*** Opening TEXT PASSAGE ***
And on the bombing halt thing, I think these people are, and I may be so doctrinaire, and, you know, thinking history repeats itself, that they miss the point that there is no possibility of our giving a bombing halt now because they don't have anything to give.
That's right.
You see?
Now, if there were something to give, now let me say, if they were to say in return for a bombing halt or say or do something,
That would be something else again.
But you recall, Henry, the bombing halt, I mean, that's again a misjudgment that the left made about why the bombing halt helped Humphrey and or Johnson.
And the left said it helped them because people said, thank God we're not bombing.
That wasn't true at all.
The American people were for bombing.
I know.
I speak it out in the stump.
The reason that helped Johnson was that the bombing halt was coupled with a beginning, allegedly, of negotiations.
You remember?
And then you remember what saved us only by the scruff of our necks was the fact that you stomped on it the day before the election.
Remember?
And then Poland.
But isn't that something?
Did you get the impression from them that they really think a bombing halt could come before the election?
I think they think that if they hold tight and give the impression of no progress at all, we're going to make a major unilateral concession.
I said to them... Never.
of a stalemate and the reality of progress and they said well in 1968 we made progress privately with Harriman but publicly we kept attacking him yeah that 1972 is not 68 yeah I'll be darned well I don't know whether they must be getting it you must be getting across to them because it's it is so
I mean, there isn't going to be any bombing halt under any circumstances of anything before the election.
We're going to bomb more, believe me.
The mere fact that we are talking to them, that they're talking to us, is a sign of unbelievable weakness.
If they dared, they would really put it to us.
I would think so.
That's my view, too.
That's my view, too.
The fact that McGovern can't be running around the country waving a piece of paper of their peace plan the longer we...
*** Closing TEXT PASSAGE ***
▶ [EXPLORE THE MATERIAL]:
**1)** Repeat the part of the conversation about the bombing halt that begins with "Did you get" and continues through "of unbelievable weakness.", word for word.
**2)** Answer these questions from the conversation about the bombing halt:
(a) What were the American people for?
(b) What was the bombing halt coupled with that helped Johnson?
(c) What is the mere fact that they are talking to each other called a sign of?
**3)** Name every person mentioned by name in the conversation about the bombing halt.
*** Opening SOURCE MATERIAL ***
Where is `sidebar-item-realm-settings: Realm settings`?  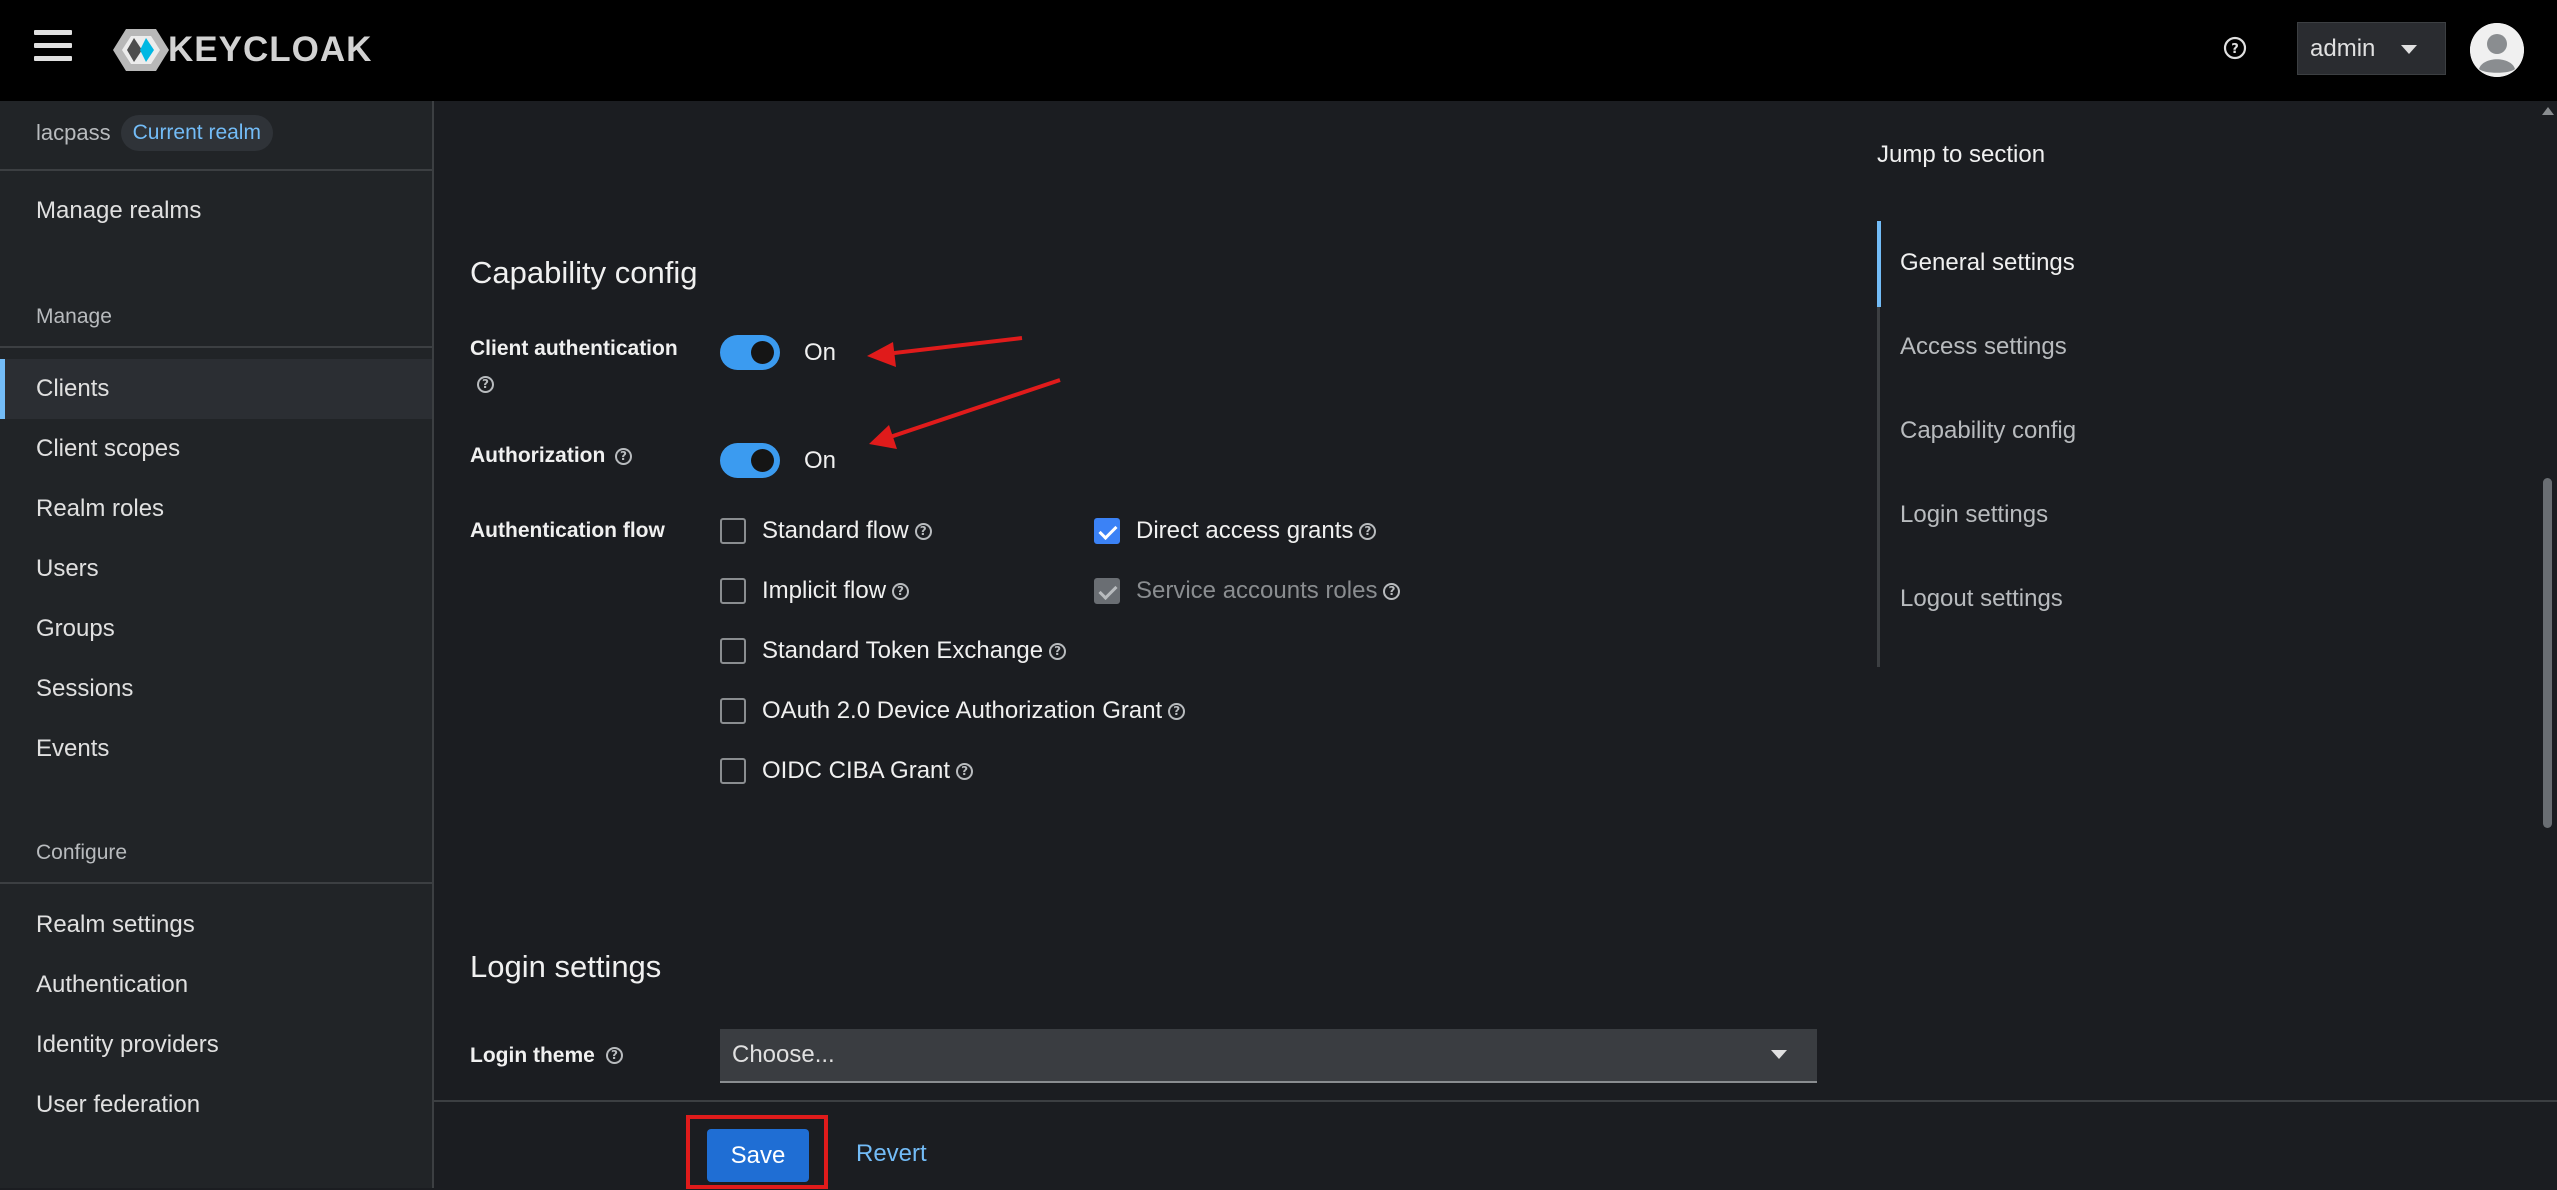
sidebar-item-realm-settings: Realm settings is located at coordinates (216, 925).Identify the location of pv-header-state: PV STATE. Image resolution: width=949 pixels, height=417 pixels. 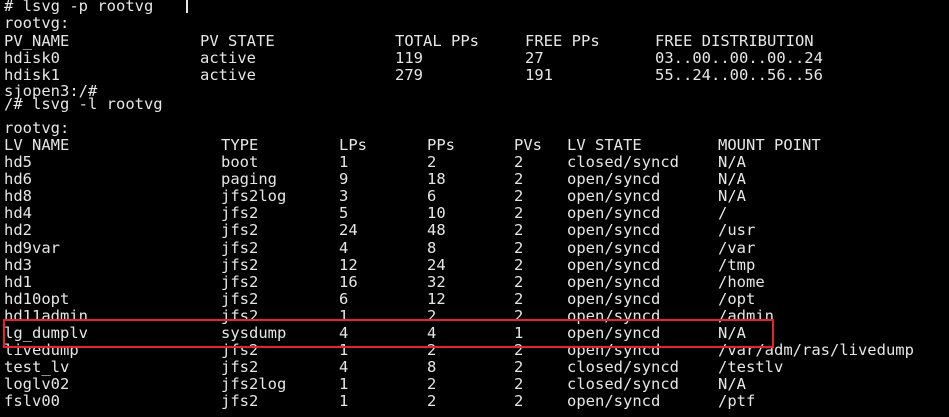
*** Closing SOURCE MATERIAL ***
▶ [ANSWERS BY TASK]:
**1)**
Did you get the impression from them that they really think a bombing halt could come before the election?
I think they think that if they hold tight and give the impression of no progress at all, we're going to make a major unilateral concession.
I said to them... Never.
of a stalemate and the reality of progress and they said well in 1968 we made progress privately with Harriman but publicly we kept attacking him yeah that 1972 is not 68 yeah I'll be darned well I don't know whether they must be getting it you must be getting across to them because it's it is so
I mean, there isn't going to be any bombing halt under any circumstances of anything before the election.
We're going to bomb more, believe me.
The mere fact that we are talking to them, that they're talking to us, is a sign of unbelievable weakness.

**2)**
(a) Bombing.
(b) A beginning, allegedly, of negotiations.
(c) Unbelievable weakness.

**3)** Henry, Humphrey, Johnson, Harriman, McGovern